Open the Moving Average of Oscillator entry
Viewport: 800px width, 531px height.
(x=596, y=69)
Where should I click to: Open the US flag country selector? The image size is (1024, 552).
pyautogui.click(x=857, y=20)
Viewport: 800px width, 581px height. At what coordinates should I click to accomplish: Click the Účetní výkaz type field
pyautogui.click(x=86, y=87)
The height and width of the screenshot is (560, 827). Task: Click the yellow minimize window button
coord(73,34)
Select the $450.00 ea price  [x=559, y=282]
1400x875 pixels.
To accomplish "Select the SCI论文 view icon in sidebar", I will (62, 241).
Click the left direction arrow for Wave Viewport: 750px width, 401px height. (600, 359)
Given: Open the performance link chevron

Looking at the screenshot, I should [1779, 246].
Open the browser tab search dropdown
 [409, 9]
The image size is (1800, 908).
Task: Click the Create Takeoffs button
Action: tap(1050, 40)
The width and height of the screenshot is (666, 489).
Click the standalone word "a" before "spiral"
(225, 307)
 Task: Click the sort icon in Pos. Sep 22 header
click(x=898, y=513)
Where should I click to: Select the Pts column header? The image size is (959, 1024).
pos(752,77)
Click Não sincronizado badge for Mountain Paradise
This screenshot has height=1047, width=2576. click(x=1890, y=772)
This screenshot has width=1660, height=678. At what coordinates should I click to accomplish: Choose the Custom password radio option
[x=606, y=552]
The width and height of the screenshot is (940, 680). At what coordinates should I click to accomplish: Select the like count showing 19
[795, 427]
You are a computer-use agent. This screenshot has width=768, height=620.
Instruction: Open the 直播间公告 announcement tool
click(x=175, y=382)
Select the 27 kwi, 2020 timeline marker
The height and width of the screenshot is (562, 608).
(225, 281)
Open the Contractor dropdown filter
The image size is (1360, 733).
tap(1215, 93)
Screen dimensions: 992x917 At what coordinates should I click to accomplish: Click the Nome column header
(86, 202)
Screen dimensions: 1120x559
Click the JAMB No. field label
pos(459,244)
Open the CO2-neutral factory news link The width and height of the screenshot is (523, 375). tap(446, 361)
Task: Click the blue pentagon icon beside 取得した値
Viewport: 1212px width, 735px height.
=-=-=-=-=
● **WHAT THE EXERCISE ASKS**
When you reach the end of the data, retype all of it exactly.

● **THE ANSWER**
Open the Moving Average of Oscillator entry
Viewport: 800px width, 531px height.
(x=596, y=69)
Where should I click to: Open the US flag country selector? The image size is (1024, 552).
pyautogui.click(x=857, y=20)
Viewport: 800px width, 581px height. At what coordinates should I click to accomplish: Click the Účetní výkaz type field
pyautogui.click(x=86, y=87)
The height and width of the screenshot is (560, 827). Task: Click the yellow minimize window button
coord(73,34)
Select the $450.00 ea price  [x=559, y=282]
1400x875 pixels.
To accomplish "Select the SCI论文 view icon in sidebar", I will (62, 241).
Click the left direction arrow for Wave Viewport: 750px width, 401px height. (600, 359)
Given: Open the performance link chevron

Looking at the screenshot, I should [1779, 246].
Open the browser tab search dropdown
 [409, 9]
The image size is (1800, 908).
Task: Click the Create Takeoffs button
Action: tap(1050, 40)
The width and height of the screenshot is (666, 489).
Click the standalone word "a" before "spiral"
(225, 307)
 Task: Click the sort icon in Pos. Sep 22 header
click(x=898, y=513)
Where should I click to: Select the Pts column header? The image size is (959, 1024).
pos(752,77)
Click Não sincronizado badge for Mountain Paradise
This screenshot has height=1047, width=2576. click(x=1890, y=772)
This screenshot has width=1660, height=678. At what coordinates should I click to accomplish: Choose the Custom password radio option
[x=606, y=552]
The width and height of the screenshot is (940, 680). At what coordinates should I click to accomplish: Select the like count showing 19
[795, 427]
You are a computer-use agent. This screenshot has width=768, height=620.
Instruction: Open the 直播间公告 announcement tool
click(x=175, y=382)
Select the 27 kwi, 2020 timeline marker
The height and width of the screenshot is (562, 608).
(225, 281)
Open the Contractor dropdown filter
The image size is (1360, 733).
tap(1215, 93)
Screen dimensions: 992x917 At what coordinates should I click to accomplish: Click the Nome column header
(86, 202)
Screen dimensions: 1120x559
Click the JAMB No. field label
pos(459,244)
Open the CO2-neutral factory news link The width and height of the screenshot is (523, 375). tap(446, 361)
Task: Click the blue pentagon icon beside 取得した値
Viewport: 1212px width, 735px height.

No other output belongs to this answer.